La segunda parte (esto va por entregas, como las series de Netflix) de la reforma del sistema de pensiones español ha dejado bien clarito que los profesionales de rentas medias y altas van a pagar parte del agujero que la jubilación del baby boom de los 60 va a producir en las arcas de la Seguridad Social.

Los aumentos de cotizaciones, que no son baladí, y que van a ir aumentando, año a año, apretando las tuercas tal y como los verdugos hacían con las argollas de los prisioneros de las mazmorras medievales, nos avisan de que debemos empezar a planificar muy seriamente cómo los profesionales de entre cuarenta y sesenta años de edad gestionamos nuestras carreras profesionales, cómo organizamos nuestros ingresos y cómo planificamos nuestra jubilación.

Vamos en este artículo con el primero de los asuntos: la gestión de la carrera profesional.

Las carreras profesionales actuales son cada vez más largas.
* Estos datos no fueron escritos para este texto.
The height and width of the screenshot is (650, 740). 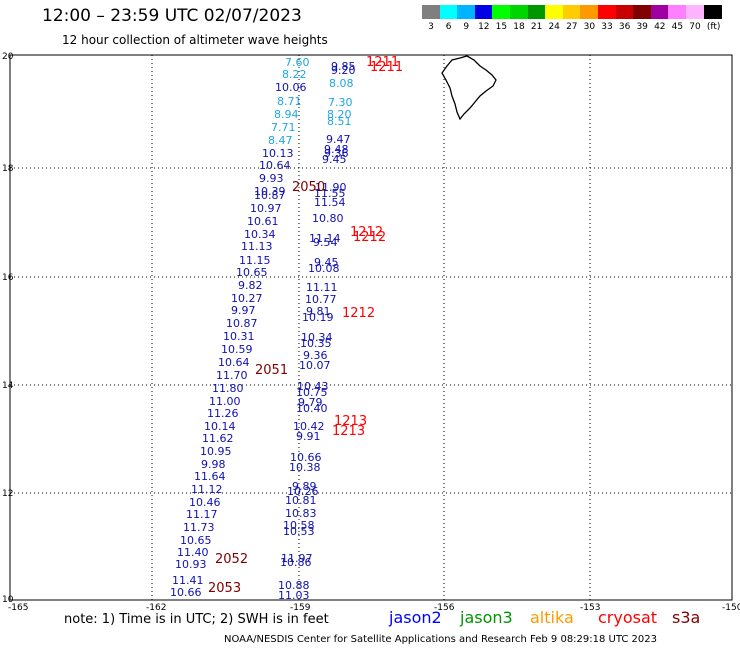 I want to click on wave-height-value: 10.19, so click(x=318, y=318).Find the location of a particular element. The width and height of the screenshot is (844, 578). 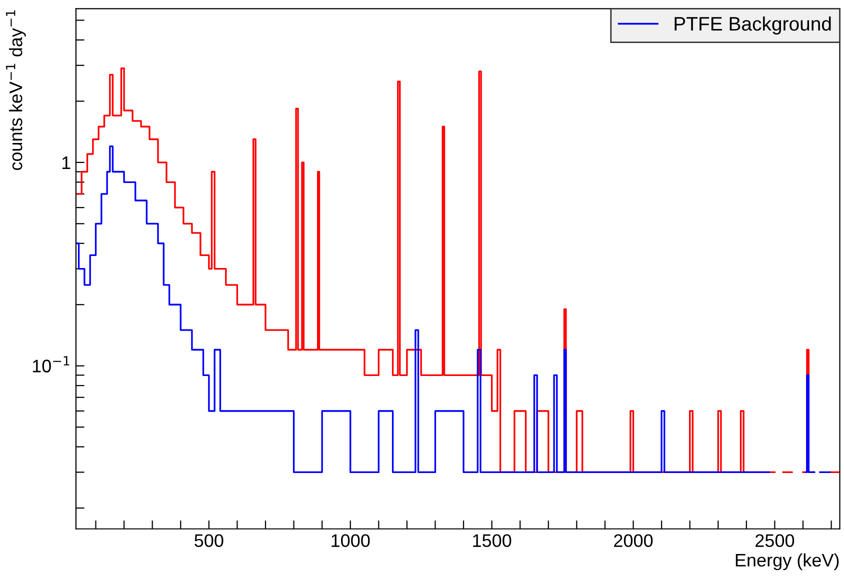

x-axis-title: Energy (keV) is located at coordinates (788, 562).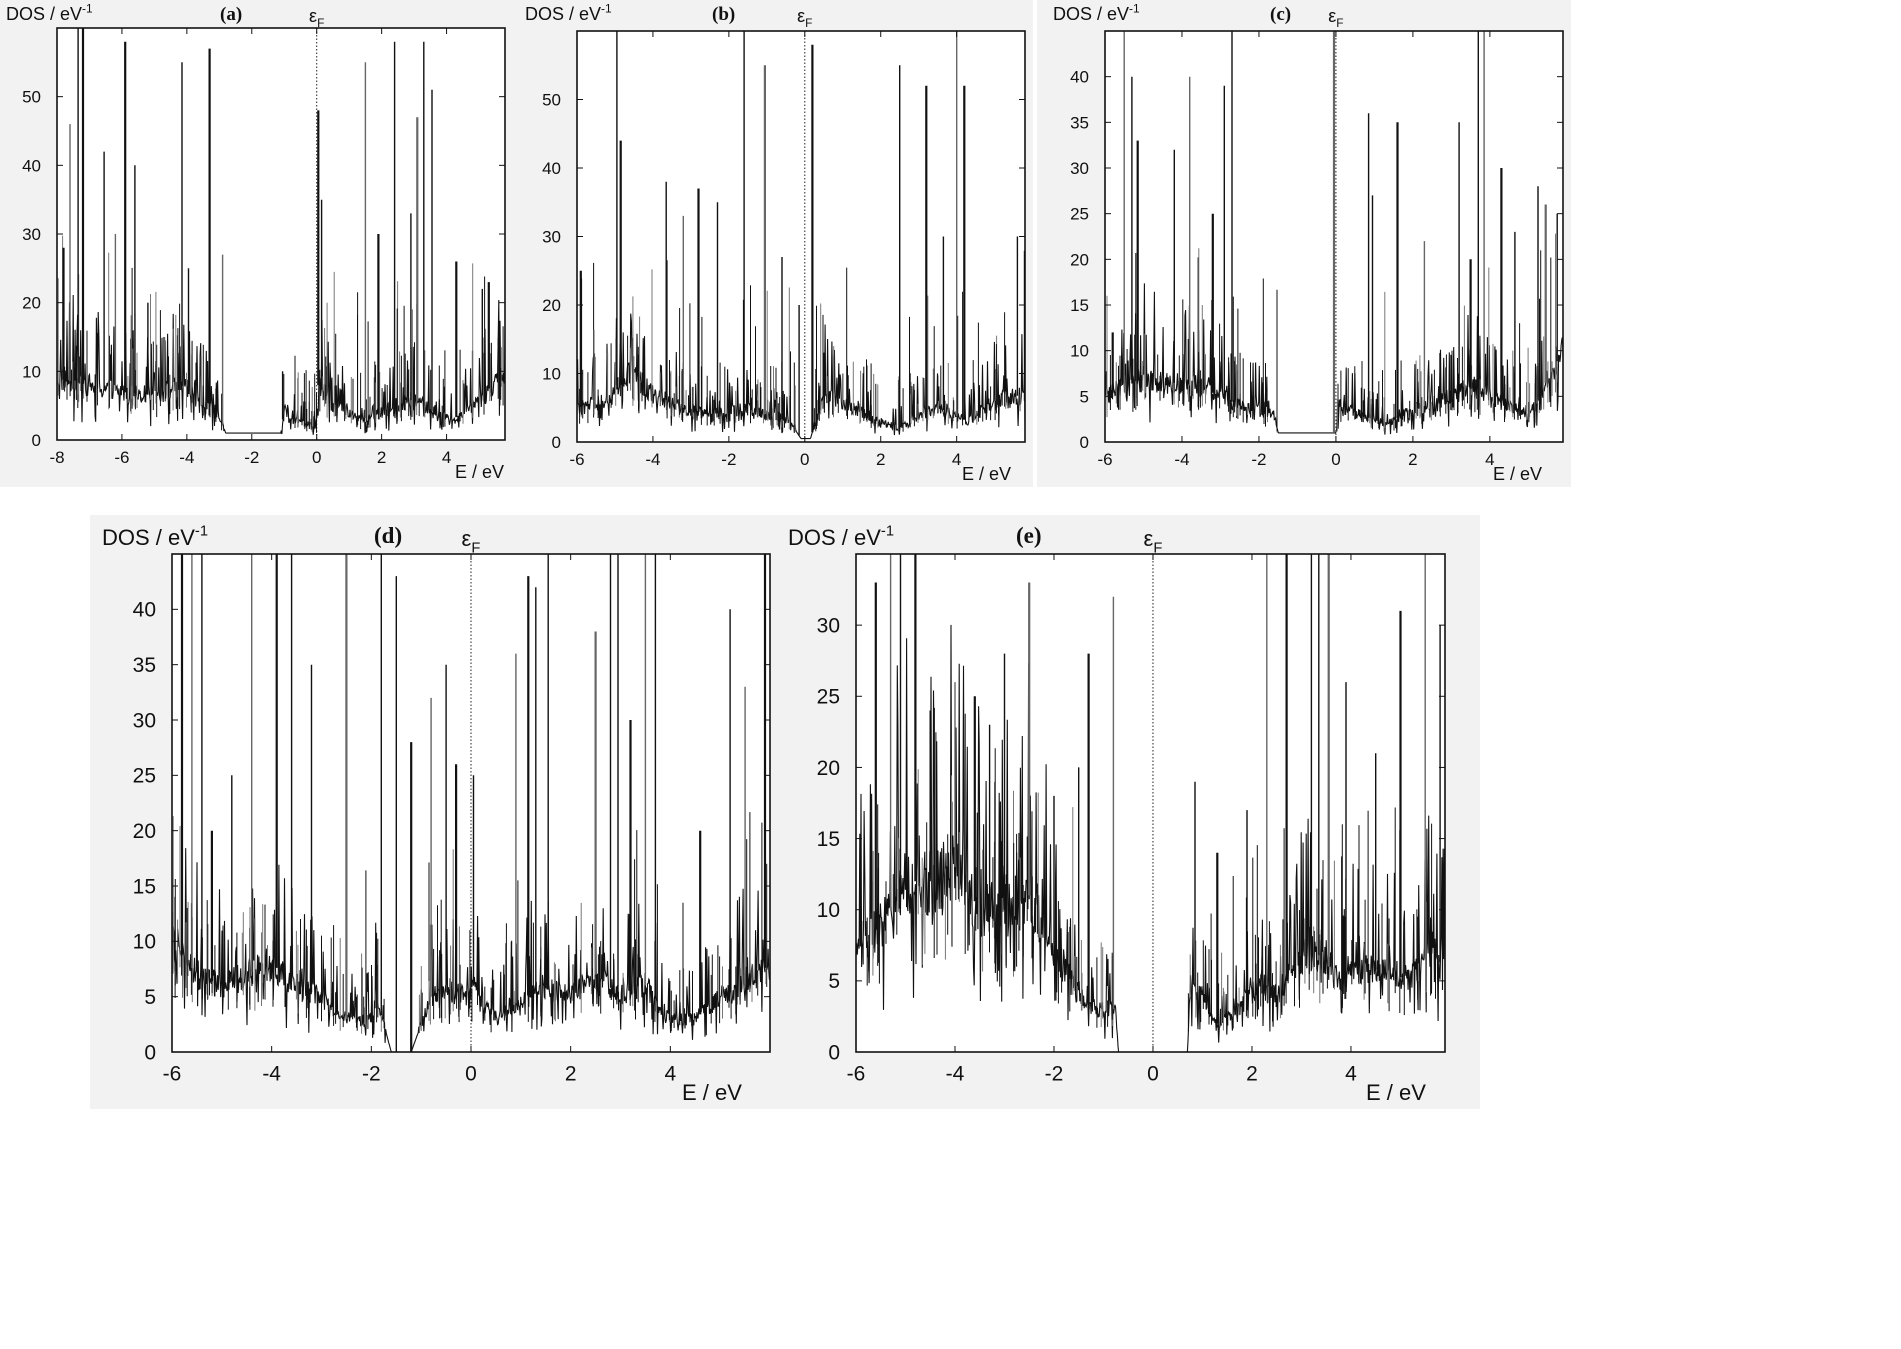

Los estudios universitarios se han acortado (muchos grados son de cuatro años) y la edad de jubilación no solo ha aumentado (ya está aprobado que aumente gradualmente hasta los 67 años) sino que, tiempo al tiempo, de aquí a un tiempo volverán a incrementarla. Que a nadie extrañe que, si la cosa se pone fea en cuanto a sostenibilidad del sistema de pensiones, acabemos con otra reforma que sitúe la edad legal en 68 o 69 años. Lo de llegar a los 70 será más difícil porque en el mundo perceptual de los números el cambio de dígito (de 6 a 7) produce reacciones que, de otro modo, pueden contenerse. Es como lo del precio que pasa de 1,99 euros a 2,00 euros. Pues lo mismo, pero con la edad de jubilación (una edad de jubilación de 69 años resulta más aceptable que 70 años, que produce urticaria). 

La segunda distinción es que no tiene nada que ver la revolución tecnológica de nuestra generación con la de nuestros padres. Nuestros padres nacieron y murieron con la máquina de escribir. Y a quien pilló ordenadores, como no estaban aún conectados en red, pues pudieron, más o menos, permanecer al día sin cursillo de informática.

En la actualidad, no es una cuestión ya informática, sino de digitalización móvil, inteligencia artificial y automatización de cualquier tipo de proceso. Los baby boomers hemos vivido el paso de pagar en efectivo casi todo a hacerlo con la retina en un teléfono. 

Más allá del mantra de que todo cambia muy deprisa, lo que quiero poner de manifiesto es que la transformación de un profesional está sujeta a una transformación cuya singularidad no es la velocidad (que también), sino la naturaleza del cambio. No me refiero a ponerse al día o aprender tecnología o de digitalizarse, sino de la evolución de competencias, habilidades, funciones y cometidos de nuestras profesiones.

¿Cómo puede gestionarse una carrera profesional en este contexto?

La respuesta no es sencilla, pero desde mi punto de vista pienso que la solución está en la movilidad profesional. Hay personas que afirman tener veinte años de experiencia, pero a veces, cuando te cuentan lo que han hecho esos veinte años, te das cuenta de que lo que tienen es un año de experiencia repetido veinte veces.

La movilidad profesional consiste en moverse de puesto de trabajo, moverse de sector, moverse de organización, moverse de tipo de relación laboral o moverse de país. Una de ellas o una combinación de todas ellas.

Sí, lo sé. Da pereza. Mucha. Porque el ser humano tiende a la comodidad. El esfuerzo es hijo de la voluntad y ésta merma con los años porque el cansancio laboral no es únicamente semanal, sino también biológico. Crece de año en año. Pero no queda otra. Las típicas frases "esto ya me pilla mayor"; "a mí me queda poco"; "empiezo a sentirme cansado" no han lugar en profesionales que han superado los cincuenta años porque fácilmente tendrán que trabajar todavía entre 17 y 25 años, dependiendo de la profesión, sus ahorros y la necesidad que tengan de acogerse a los incentivos de prolongación de edad laboral, aunque sea mediante fórmulas de jubilación parcial.

La movilidad laboral es un deporte de riesgo. Estamos seguros en la empresa de siempre con las responsabilidades de siempre y las condiciones de siempre. Pero ese siempre tiene los días contados.

A los baby boomers nos ha tocado ser testigos de una de las mayores transformaciones tecnológicas de la historia de la civilización. Ha sido y está siendo un privilegio vivirlo. Pero conlleva un coste. El sacrificio de incorporarlo a nuestras profesiones en la era del aumento de la esperanza de vida y reducción demográfica.

Mi madre, que en paz descanse, solía decirme: “Fernando, todo en la vida pasa factura”.

Nuestra factura es la de gestionar carreras increíblemente largas en un contexto revolucionario. Y la forma de pagar esta factura se llama: movilidad laboral.